DOI: https://doi.org/10.21203/rs.3.rs-53405/v1
Background: As an instrument for measuring body composition in experimental animals, dual-energy X-ray absorptiometry (DXA) is ideal for accuracy, cost, and measurement efficiency. However, there is too little insight into the effectiveness of the various aspects of applying DXA to experimental animals. Therefore, we investigated whether to compare and verify the precision and accuracy of DXA and nuclear magnetic resonance (NMR) animal body composition analyzers. We used 30 ICR mice in the study. First, in order to evaluate the reproducibility of DXA and NMR, we did repeated measurements by repositioning each mouse in anesthesia and euthanasia states. Subsequently, the accuracy of each device was evaluated by comparing the weight measured before the experiment, the weight of the tissue extracted from the mice after the experiment, and the measured DXA and NMR. In addition, when measuring the body composition of animals, we compared the time and the measurable body composition parameters and summarized the advantages and disadvantages of the two devices.
Results: Compared to NMR, DXA had the advantage of a fast measurement of bone composition and rapid image analysis. In addition, DXA showed a higher correlation (> 95%) with FM, body weight, and fBMC baseline than did NMR (> 85%).
Conclusion: In conclusion, DXA was confirmed to have higher precision and measurement accuracy than did NMR. Therefore, DXA is an effective method for evaluating the body composition of experimental animals.

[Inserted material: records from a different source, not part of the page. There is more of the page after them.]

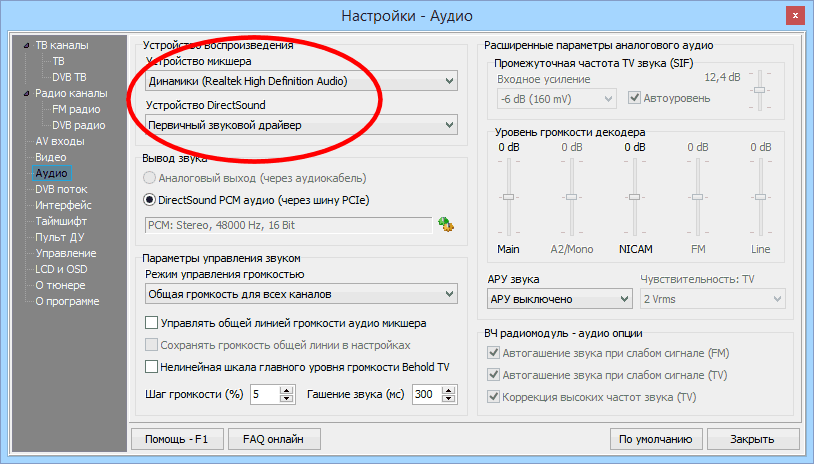814x464 pixels.
Task: Open the Устройство DirectSound dropdown
Action: pyautogui.click(x=300, y=125)
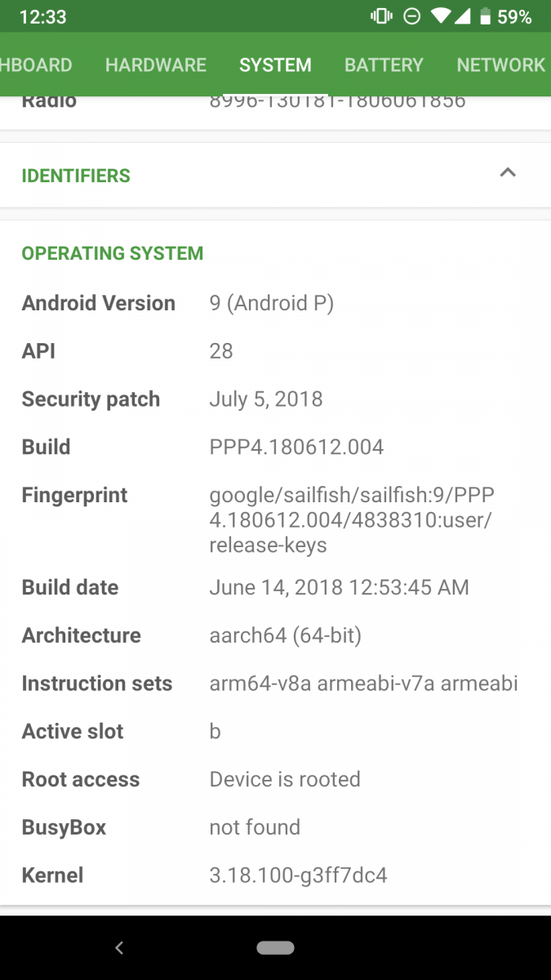Image resolution: width=551 pixels, height=980 pixels.
Task: Tap the Kernel version 3.18.100-g3ff7dc4
Action: 299,875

Animal clinical trials are conducted in various ways in order to verify the effects of various physical activities of exercise on health as well as for research on the treatment of diseases and the efficacy of food. In addition, animal clinical trials are a procedure that verifies the safety of new drugs or treatments before humans are exposed to new molecular entities [1, 2].
The most common model for clinical trials uses mice, because they are mammals who share 99% of their genes with humans [3], and because there are outstanding genetic resources and sophisticated genetic engineering techniques available for genome manipulation [4]. In addition, such a model allows one to check the results in a short time because of mice’s short life. Of the many indicators used to confirm the condition in animal clinical trials, the most basic ones are body components, such as weight, fat mass, and bone mineral content. Therefore, there are various experimental methods for measuring these body components.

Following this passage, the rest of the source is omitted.